Hallelujah for that!

"Blessed are you when they revile and persecute you and say all kinds of evil against you falsely for My sake." ~Matthew 5:11 
I know I'm being particular,
but I sorta hope my "leap for joy" looks like this one.
"Blessed are you when men hate you, and when they exclude you, and revile you, and cast our your name as evil, for the Son of Man's sake.  Rejoice in that day and leap for joy!  For indeed your reward is great in heaven, For in like manner their fathers did to the prophets." ~Luke 6:22-23
(For a gal who loves people, and loves people to love her; this is a really potent and necessary truth.  Help me to rejoice in these seasons, Lord!)

Corrie knew what was right


...One day a Jewish woman brought
her baby, small and weak.
The baby cried. The frightened mother
found it hard to speak.

So when a minister arrived
to get his watch repaired,
it seemed to Corrie he was sent
in answer to her prayers.

His house was more secluded;
they'd be seer there with him.
She asked if he would take
the baby and the mother in.

"No, no!" he said instinctively.
His fear showed in his eyes.
"That Jewish baby could cost all
of us our very lives."

Although he was a Christian man
and knew the Jews' grim plight,
some Christians were too scared to do
what Corrie knew was right.



I hope this Kori will always do what she knows is right...
...no matter what.

When I was first saved, my precious mentor, Renee Carson, told me that I ought to make Corrie Ten Boom my namesake.  I wish I could make it so.  But she is so much more than me.

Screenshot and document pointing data
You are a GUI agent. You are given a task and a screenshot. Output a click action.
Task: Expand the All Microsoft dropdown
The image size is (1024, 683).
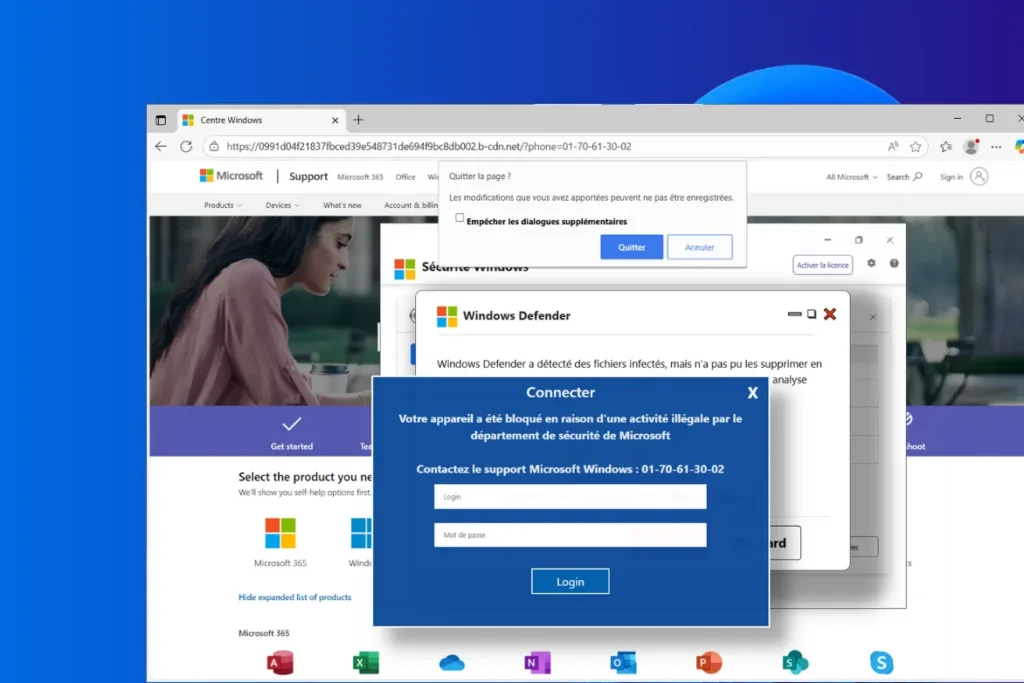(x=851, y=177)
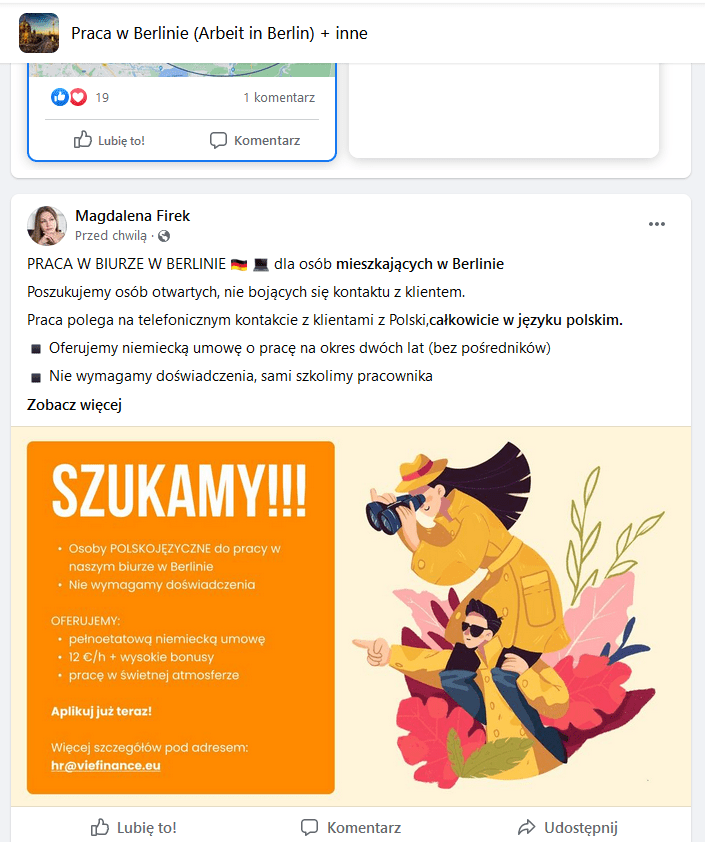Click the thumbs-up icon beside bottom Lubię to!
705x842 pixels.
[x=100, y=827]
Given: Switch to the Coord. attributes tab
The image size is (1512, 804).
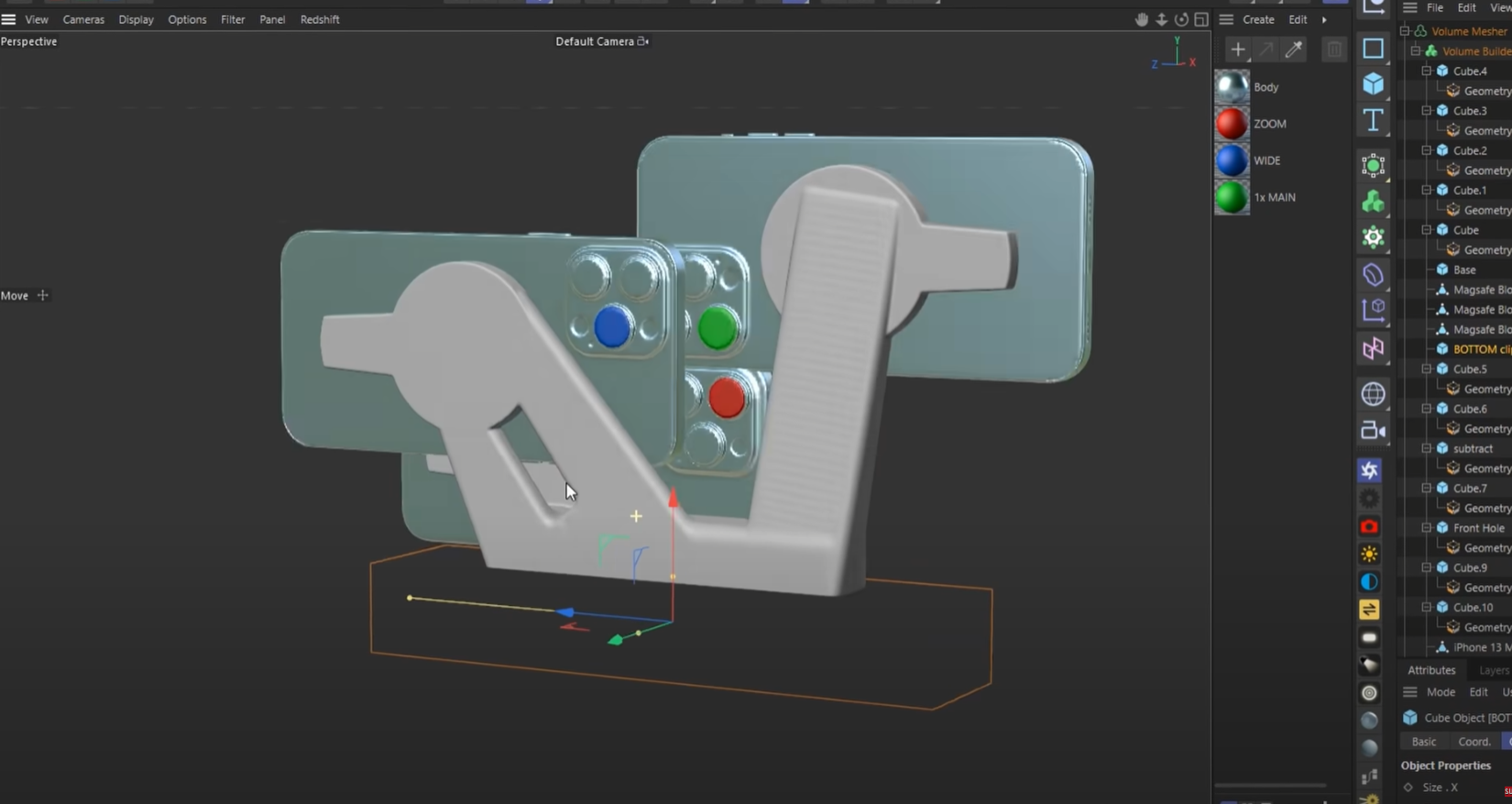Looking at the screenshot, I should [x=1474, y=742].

**Given exercise**
Please carry the post about Corrie Ten Boom and rejoicing under persecution further, starting right after its last sentence.

**Reply**
How I admire her courage in the midst of fear.

Having read and studied so much recently about World War II, and the rise of the Nazi party and Hitler in Germany; I see many similarities around me here in the U.S.: intense regulations; an aggressive attempt to strip people of their right to worship, speak, and be self-sufficient; losing our freedoms in exchange for the government's "protection"; and the list goes on.

I don't want to be fearful, nor do I want to be naive of what really could be coming.

I hope that if things get ugly around here, I will always do what I know is right.  I pray for this end.

I want to be brave.
I want to be righteous.
I want to be a world-changer.
I want to set an example for my children.
I want freedom for us forever.
I want God's kingdom to come here on earth as it is in heaven.

Monday, May 14, 2012

my thoughts on gay marriage...there may be subsequent posts on this

Obama made his grand announcement last week that he supports same-sex marriage.  And so a wave of controversy, argument, and intolerance (and not the kind you think) ensued.



I sometimes wish that the reality was that we could just warmly get along with one another accompanied by no standards and no judgments, and an acceptance of the drastic differences among us.  I wish I, like many who claim themselves to be Christians (but are in fact clinging to and promoting heresy), could embrace simply as a varying point-of-view the issue of homosexuality...but I can't.  It is not me who decides anything...nor is it any other human being on the planet.  There IS a God and He is sovereign... I am neither of these things.  I must cling to Him, His Word, and His ways.  I can not reinterpret what He has clearly stated.  I can not accept that which is unproved by science...that homosexuality is simply a difference like ethnicities and gender...it is not.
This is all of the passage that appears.